One of the things I appreciated about John Wimber's clinical approach to spirituality was that it took the time to ask questions, to probe deeper and not just let imagination lead (I do think imagination is helpful, but not when it is the only mode of interpreting experience). So in this case I actually know wiccans, neo-pagans, and others who are often most vilified by the charismatic imagination. For the most part these folks do not send curses on the land as was claimed, nor are their rites somehow manifesting evil that needs to be combated (any more than a Christian rite does so anyway). They are people, real people, trying to find a spirituality that works within a post-modern mileau. Often drawn to neo-paganism for the same reasons charismatics are drawn to their own spiritualities.

This does not mean all spiritualities are equal or all lead to God - but that the human dynamic is the same despite the particular accretions associated with the religion. As a survivor of Jonestown said, "nobody joins a cult." We adhere to groups that both shape and match our mediation of experience. So it becomes more important to develop evaluative tools - ie. questions about the mediation that happens within our spiritualities, because some of it is not good. In fact I wonder if the not good here is the "bat shit crazy" that happened in that thread.

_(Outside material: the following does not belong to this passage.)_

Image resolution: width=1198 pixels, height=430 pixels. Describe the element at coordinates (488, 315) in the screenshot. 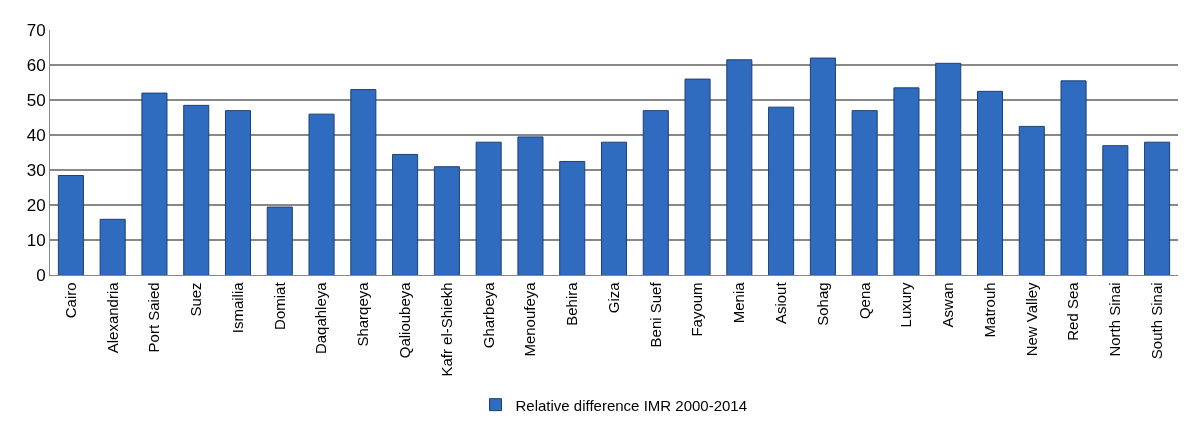

I see `x-tick-label: Gharbeya` at that location.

Now the whole issue of mediation is a hard one. Basically I am insisting that we always play a role in interpretation of experience. We always put our spin on it. But we are often not aware of the act of mediation (interpretation). This is why questions are helpful. Healthy spiritualities always have room for questioning and even doubt. Even though neither of these things are all that comfortable - we need to remember that healthy spirituality is about human growth which is not a comfortable subject. Growing is hard.

Hyam Brochen said...

Thank you for being one of the only people to respond on that wall without sounding like you're crazy... I can't imagine how the church of Christ would react if every time they got together to "ask for the nations" (a quote already taken terrifyingly out of context), pagans posted it everywhere and began rambling off absurd counter-prayers for all the things they might imagine a Christian doing, or worse, saying the city was under attack...
Some of my friends are charismatic, and it makes me worry when i start counting how many curses they imagine are coming to the land, and how their only solution to this at-least-partially-fictional problem is to "pray into it" and "stir up the gifts" and "stand in the gap" and ... well, you get the idea.
I'm a Christian, but I'm also not afraid to think, and I'm glad to have someone like you trying to mitigate the damage (even if, in the end, it just ended up about them attacking your purposes in the name of God for some reason). If the light shines in the darkness, and we are children of light, then our job is to shine, not to defame or prejudice or revert to some kind of unthinking knee-jerk response full of all-caps cliches pointed at "enemies" we don't even care to understand. If the truth will set us free, then I wonder what lies will do...?

One of Freedom said...

Thanks so much. I think the expectation is that we should not speak up - and if we do it is 'obviously' because we are not spiritual enough to understand. The early Church faced this too and branded gnosticism a heresy. In our day it is how we get people to vote how we want, toe the line, and maintain the status quo - no matter how unjust it is. Lies go deep and they never lead to freedom - you got that spot on. Thanks again.